Para seniman harus memikirkan strategi keberlanjutannya yang efektif.
”Ini memang klise, sering kali kita takut dengan harapan, jangan-jangan itu hanya jargon saja. Namun, para seniman harus memikirkan strategi keberlanjutannya yang efektif, ini penting,” kata Ibe.
Pendekatan lumbung yang digunakan dalam PKN 2023 ini memiliki simbol kekuatan kolektif, tugas dewan kurator bukan hanya menyeleksi, melainkan juga menjaga nilai-nilai yang ada dalam lumbung tersebut. Ada banyak nilai di dalam konsep lumbung, seperti kolaborasi, saling berbagi, hemat, ramah lingkungan, dan kegembiraan. Para pelaku budaya harus membangun jejaring karena persoalan kebudayaan adalah milik bersama.
Kepala Bidang Kebudayaan, Dinas Pendidikan dan Kebudayaan Provinsi Lampung Heni Astuti mengatakan, pemerintah daerah juga langsung bergerak untuk pemajuan kebudayaan. Lampung, misalnya, sudah memperbarui Peraturan Daerah Kota Bandar Lampung Nomor 2 Tahun 2019 tentang Pelestarian Adat Istiadat dan Seni Budaya Lampung.
Perda ini diterbitkan untuk melindungi dan memelihara adat istiadat, pakaian daerah, upacara adat perkawinan, ornamen daerah, bahasa dan aksara, kesenian, kepurbakalaan, situs sejarah, museum, dan nilai-nilai tradisional Lampung.

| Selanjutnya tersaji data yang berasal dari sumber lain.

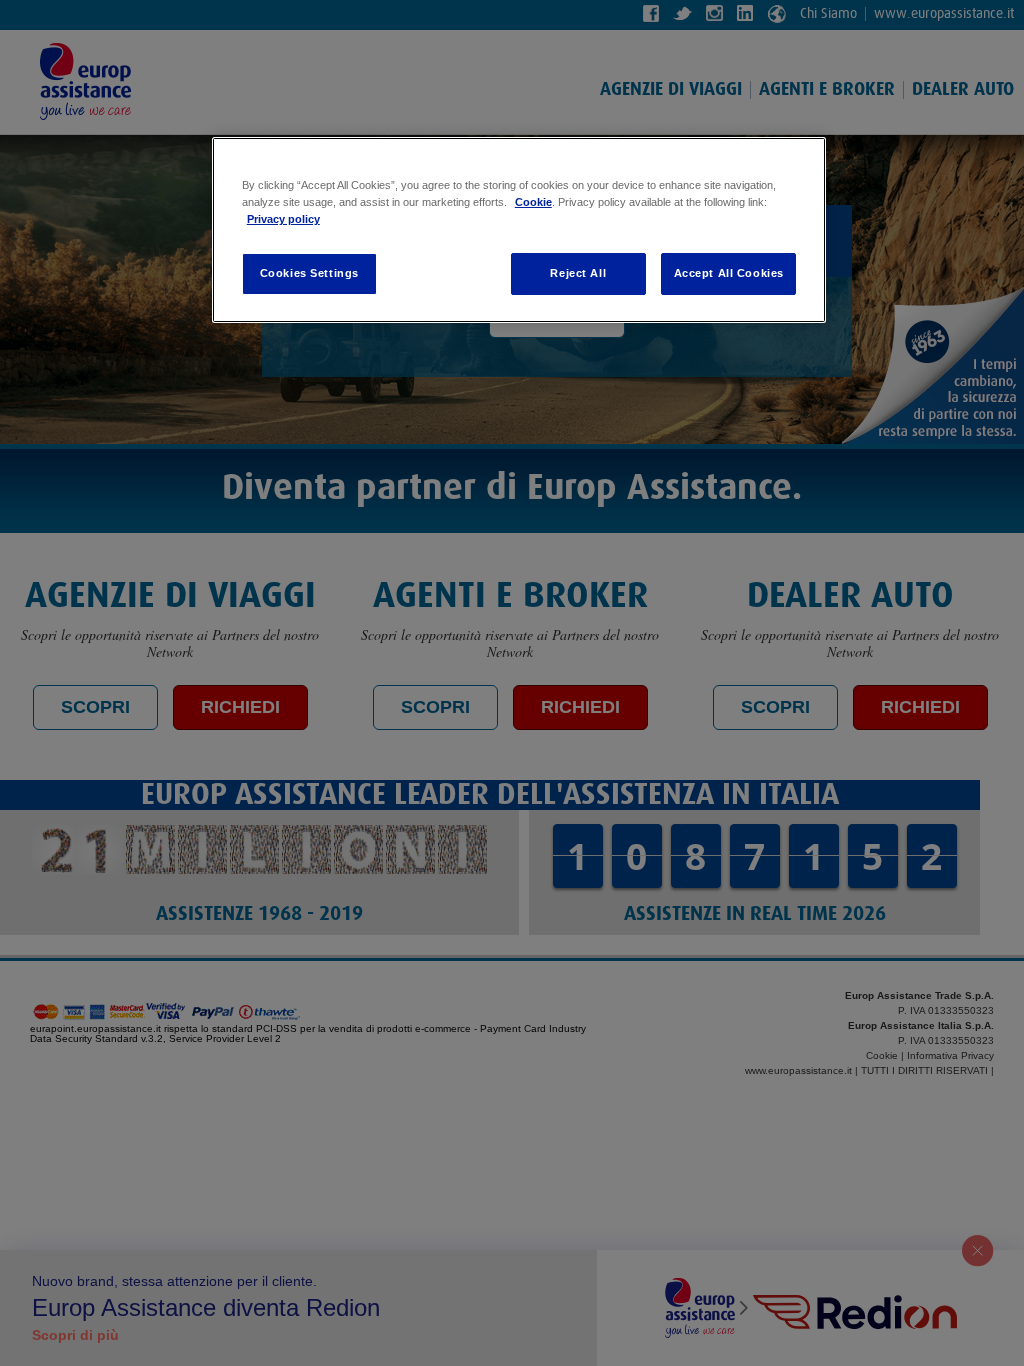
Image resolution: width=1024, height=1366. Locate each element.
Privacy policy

Pemprov Lampung juga sudah mengajukan revisi Undang-Undang Nomor 2 Tahun 2008 tentang Kebudayaan Daerah untuk diselaraskan dengan UU No 5/2017 tentang Pemajuan Kebudayaan. Sebab, menurut Heni, ini terkait dengan birokrasi anggaran daerah.
”Kalau terkait pemberian penghargaan itu, anggaran daerah belum bisa mencukupi. Namun, kami melalui Dewan Kesenian Lampung atau lembaga kebudayaan itu memberikan dana hibah kepada sanggar atau dewan kesenian di Lampung,” kata Heni.